Please copy out all lines of the entries that contain the word "resolution".
--- START ---
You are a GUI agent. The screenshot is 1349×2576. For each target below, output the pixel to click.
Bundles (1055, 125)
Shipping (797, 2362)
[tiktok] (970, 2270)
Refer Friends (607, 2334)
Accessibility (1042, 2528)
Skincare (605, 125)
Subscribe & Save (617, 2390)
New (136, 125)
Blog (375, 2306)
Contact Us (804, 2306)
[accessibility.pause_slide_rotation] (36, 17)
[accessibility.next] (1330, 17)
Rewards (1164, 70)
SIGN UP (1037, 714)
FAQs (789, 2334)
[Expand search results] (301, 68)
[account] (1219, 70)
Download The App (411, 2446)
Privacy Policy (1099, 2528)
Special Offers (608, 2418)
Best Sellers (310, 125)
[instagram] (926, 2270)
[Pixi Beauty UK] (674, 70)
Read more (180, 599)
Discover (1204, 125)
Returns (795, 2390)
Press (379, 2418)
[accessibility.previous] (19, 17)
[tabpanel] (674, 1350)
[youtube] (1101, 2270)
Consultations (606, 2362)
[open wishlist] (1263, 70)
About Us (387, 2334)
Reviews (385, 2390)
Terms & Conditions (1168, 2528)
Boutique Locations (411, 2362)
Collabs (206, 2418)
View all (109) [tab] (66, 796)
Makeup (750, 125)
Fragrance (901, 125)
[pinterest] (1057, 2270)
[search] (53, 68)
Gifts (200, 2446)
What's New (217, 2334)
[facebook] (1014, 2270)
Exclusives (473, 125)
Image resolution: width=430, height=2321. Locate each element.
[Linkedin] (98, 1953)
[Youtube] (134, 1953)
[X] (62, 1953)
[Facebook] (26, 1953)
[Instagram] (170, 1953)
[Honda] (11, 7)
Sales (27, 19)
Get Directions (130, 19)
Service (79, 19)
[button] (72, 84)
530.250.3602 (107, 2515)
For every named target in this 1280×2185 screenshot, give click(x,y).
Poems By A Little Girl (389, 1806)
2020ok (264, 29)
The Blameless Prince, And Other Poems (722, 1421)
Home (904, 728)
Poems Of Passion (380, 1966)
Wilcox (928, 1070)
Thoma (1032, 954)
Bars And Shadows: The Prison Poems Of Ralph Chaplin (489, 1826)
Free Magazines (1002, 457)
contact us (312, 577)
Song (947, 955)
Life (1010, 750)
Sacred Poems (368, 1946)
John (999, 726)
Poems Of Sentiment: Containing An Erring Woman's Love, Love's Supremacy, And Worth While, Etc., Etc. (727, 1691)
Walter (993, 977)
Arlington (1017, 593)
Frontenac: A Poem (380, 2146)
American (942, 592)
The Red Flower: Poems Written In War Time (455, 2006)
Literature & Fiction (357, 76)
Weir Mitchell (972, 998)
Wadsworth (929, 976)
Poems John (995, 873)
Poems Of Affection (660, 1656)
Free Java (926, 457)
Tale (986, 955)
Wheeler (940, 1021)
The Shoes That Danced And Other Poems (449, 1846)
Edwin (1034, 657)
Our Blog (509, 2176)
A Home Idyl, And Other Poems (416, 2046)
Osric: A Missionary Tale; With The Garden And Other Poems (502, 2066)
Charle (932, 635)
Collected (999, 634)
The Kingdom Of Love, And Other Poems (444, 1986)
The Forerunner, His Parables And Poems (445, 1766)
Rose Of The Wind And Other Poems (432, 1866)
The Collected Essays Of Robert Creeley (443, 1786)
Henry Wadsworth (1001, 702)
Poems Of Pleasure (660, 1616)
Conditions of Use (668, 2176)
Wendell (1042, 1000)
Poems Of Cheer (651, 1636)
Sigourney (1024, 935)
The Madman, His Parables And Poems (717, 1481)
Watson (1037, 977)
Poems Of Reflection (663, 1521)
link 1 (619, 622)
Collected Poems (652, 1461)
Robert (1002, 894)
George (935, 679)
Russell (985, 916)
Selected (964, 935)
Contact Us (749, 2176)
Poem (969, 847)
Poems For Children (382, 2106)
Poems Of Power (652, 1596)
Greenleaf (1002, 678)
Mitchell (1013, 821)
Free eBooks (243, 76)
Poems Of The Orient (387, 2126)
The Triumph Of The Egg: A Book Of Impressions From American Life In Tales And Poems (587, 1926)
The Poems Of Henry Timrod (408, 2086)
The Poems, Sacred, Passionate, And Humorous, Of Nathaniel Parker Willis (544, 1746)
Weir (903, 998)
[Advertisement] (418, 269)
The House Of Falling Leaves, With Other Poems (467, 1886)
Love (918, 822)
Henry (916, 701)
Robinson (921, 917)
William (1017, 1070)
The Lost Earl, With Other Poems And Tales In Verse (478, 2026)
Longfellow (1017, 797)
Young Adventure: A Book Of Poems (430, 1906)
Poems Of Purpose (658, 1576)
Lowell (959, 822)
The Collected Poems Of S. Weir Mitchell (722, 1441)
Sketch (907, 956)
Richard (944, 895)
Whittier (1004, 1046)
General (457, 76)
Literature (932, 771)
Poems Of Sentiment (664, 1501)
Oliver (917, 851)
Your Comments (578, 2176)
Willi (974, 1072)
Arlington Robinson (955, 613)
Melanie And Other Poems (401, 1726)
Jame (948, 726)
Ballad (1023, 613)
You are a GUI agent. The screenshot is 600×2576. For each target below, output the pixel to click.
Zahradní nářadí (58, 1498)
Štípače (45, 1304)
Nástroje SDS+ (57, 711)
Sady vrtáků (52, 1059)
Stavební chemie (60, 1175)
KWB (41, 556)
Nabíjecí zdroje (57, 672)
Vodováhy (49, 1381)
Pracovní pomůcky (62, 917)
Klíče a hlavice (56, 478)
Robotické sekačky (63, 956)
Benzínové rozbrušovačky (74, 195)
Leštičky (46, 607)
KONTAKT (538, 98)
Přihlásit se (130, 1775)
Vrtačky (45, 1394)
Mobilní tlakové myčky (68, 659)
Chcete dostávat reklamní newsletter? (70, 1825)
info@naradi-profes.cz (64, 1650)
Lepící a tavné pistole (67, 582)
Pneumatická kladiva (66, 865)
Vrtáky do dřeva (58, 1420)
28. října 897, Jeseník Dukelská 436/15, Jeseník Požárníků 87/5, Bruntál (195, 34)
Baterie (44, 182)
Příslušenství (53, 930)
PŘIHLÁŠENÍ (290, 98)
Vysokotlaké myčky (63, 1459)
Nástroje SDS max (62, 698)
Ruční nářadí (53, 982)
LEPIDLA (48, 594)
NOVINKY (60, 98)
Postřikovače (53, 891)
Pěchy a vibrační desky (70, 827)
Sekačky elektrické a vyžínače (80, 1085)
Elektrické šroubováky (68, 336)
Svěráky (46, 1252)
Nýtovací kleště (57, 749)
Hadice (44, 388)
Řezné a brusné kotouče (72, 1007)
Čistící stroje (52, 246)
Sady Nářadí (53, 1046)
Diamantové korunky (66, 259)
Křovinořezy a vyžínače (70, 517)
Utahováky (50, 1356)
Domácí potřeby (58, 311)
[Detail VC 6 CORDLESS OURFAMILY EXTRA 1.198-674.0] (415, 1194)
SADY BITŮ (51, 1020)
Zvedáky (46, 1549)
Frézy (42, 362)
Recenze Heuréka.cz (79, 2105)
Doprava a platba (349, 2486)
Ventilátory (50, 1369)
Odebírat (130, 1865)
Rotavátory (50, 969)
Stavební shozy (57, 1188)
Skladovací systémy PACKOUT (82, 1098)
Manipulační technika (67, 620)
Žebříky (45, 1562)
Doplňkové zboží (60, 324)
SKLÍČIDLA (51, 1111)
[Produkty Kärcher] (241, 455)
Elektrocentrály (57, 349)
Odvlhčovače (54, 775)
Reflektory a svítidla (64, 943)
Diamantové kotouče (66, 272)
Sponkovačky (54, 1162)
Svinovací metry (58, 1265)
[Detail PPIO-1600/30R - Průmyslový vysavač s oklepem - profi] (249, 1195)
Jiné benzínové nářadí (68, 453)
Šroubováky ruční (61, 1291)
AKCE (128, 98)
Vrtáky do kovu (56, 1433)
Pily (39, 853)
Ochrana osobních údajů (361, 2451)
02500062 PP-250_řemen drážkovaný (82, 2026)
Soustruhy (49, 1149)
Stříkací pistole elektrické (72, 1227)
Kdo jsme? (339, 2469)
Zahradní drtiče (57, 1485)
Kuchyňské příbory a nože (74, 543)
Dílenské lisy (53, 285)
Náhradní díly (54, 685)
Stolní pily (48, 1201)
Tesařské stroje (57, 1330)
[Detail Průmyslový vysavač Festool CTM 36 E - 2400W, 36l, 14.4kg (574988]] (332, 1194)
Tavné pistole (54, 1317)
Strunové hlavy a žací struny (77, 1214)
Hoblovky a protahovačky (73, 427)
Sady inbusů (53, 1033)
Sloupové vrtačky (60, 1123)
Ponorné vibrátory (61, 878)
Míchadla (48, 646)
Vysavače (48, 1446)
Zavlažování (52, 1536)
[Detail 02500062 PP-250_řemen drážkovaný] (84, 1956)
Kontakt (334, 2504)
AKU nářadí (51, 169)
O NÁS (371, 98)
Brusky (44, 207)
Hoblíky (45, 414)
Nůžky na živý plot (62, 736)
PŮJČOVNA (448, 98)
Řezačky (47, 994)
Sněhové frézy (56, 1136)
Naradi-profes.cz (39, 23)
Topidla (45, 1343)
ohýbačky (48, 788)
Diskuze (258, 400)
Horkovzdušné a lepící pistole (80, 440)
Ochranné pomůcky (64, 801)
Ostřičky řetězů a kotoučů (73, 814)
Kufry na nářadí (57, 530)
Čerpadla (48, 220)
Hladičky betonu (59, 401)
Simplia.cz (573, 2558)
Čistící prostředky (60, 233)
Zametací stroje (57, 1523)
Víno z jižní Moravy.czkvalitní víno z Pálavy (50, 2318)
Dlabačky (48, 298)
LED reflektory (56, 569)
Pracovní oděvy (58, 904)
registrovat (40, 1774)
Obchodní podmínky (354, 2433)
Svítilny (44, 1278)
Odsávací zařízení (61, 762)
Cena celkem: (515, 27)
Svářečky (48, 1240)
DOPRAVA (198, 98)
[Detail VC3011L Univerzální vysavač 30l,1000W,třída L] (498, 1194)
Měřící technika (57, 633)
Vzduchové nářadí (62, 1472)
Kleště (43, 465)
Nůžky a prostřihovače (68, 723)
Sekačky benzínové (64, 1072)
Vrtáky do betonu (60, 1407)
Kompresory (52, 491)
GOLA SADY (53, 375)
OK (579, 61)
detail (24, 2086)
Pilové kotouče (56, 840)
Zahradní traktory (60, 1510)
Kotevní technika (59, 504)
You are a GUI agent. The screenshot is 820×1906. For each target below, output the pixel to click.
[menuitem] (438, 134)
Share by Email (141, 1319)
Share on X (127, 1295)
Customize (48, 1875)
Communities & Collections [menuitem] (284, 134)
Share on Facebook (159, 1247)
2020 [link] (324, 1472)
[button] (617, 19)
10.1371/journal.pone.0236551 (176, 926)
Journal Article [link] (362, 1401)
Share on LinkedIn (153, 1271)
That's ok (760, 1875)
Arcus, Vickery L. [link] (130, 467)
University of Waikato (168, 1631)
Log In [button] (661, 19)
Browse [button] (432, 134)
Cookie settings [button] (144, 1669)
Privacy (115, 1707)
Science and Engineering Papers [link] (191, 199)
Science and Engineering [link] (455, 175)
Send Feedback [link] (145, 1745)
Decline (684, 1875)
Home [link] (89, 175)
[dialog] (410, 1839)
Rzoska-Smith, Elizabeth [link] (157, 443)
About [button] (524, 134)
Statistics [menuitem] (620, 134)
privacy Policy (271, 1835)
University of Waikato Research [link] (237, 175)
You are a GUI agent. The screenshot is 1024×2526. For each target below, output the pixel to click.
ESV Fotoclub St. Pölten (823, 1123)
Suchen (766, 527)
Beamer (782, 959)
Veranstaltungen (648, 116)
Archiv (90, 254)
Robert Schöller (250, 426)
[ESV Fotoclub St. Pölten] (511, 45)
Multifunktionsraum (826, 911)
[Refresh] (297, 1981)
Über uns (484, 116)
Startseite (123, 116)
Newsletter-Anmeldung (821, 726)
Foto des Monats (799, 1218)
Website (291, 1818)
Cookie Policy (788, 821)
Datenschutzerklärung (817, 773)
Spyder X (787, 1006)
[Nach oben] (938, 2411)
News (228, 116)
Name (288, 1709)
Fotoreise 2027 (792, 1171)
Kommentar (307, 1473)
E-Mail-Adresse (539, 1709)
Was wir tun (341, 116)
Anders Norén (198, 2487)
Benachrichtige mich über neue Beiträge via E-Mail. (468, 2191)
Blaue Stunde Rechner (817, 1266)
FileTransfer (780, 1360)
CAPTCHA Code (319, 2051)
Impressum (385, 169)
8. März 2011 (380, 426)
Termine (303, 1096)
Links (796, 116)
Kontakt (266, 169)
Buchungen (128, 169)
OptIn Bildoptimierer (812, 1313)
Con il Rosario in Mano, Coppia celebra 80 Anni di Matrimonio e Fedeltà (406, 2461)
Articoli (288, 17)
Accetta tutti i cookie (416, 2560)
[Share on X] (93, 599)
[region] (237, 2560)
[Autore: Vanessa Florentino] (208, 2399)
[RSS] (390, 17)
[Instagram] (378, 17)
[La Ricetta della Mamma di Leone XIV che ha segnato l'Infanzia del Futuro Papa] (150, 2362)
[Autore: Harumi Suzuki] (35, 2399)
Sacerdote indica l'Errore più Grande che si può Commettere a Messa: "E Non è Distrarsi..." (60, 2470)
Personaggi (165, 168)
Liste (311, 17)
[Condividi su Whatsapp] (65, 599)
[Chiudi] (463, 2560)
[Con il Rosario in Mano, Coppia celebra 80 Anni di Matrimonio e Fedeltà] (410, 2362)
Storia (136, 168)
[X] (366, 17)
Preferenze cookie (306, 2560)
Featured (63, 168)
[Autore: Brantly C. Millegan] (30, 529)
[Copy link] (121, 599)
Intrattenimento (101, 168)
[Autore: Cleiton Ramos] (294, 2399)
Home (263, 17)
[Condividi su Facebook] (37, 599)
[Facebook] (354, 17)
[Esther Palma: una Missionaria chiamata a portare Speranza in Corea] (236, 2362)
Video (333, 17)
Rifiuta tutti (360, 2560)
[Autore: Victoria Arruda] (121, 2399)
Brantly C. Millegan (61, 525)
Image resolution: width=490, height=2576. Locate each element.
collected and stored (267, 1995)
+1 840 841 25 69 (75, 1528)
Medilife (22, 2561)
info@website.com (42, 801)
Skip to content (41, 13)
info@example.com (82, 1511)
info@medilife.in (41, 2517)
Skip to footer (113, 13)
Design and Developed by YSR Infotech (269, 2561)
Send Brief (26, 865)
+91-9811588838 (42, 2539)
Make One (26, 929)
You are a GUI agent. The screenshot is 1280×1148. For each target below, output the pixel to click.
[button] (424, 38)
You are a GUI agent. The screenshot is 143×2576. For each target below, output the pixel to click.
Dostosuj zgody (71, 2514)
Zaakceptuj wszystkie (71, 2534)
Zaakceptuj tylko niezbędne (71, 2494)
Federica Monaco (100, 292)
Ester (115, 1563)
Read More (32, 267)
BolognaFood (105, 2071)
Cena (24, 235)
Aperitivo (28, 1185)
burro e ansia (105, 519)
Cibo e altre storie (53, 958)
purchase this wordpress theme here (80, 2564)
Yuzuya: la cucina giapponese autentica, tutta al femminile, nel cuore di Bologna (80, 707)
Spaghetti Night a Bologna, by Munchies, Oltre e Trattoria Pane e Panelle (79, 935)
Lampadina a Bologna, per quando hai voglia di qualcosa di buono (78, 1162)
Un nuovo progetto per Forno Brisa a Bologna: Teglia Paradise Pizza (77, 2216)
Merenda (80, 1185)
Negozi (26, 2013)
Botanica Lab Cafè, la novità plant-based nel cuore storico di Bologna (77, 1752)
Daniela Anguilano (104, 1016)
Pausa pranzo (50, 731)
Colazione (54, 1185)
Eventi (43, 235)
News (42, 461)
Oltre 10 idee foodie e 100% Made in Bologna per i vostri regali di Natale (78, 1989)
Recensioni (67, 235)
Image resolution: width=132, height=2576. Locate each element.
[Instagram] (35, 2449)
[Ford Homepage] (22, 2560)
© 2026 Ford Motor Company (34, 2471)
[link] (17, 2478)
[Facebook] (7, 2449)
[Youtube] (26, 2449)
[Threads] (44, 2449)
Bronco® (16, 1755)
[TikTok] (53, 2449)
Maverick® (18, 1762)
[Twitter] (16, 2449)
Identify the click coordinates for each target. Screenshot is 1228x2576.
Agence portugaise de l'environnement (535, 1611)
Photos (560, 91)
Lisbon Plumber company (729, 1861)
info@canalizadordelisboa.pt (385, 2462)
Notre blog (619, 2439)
--- END ---
* Answer box:
Image resolution: width=430, height=2321. Locate each element.
Image resolution: width=490, height=2576. Locate each element.
Image resolution: width=132, height=2576. Locate each element.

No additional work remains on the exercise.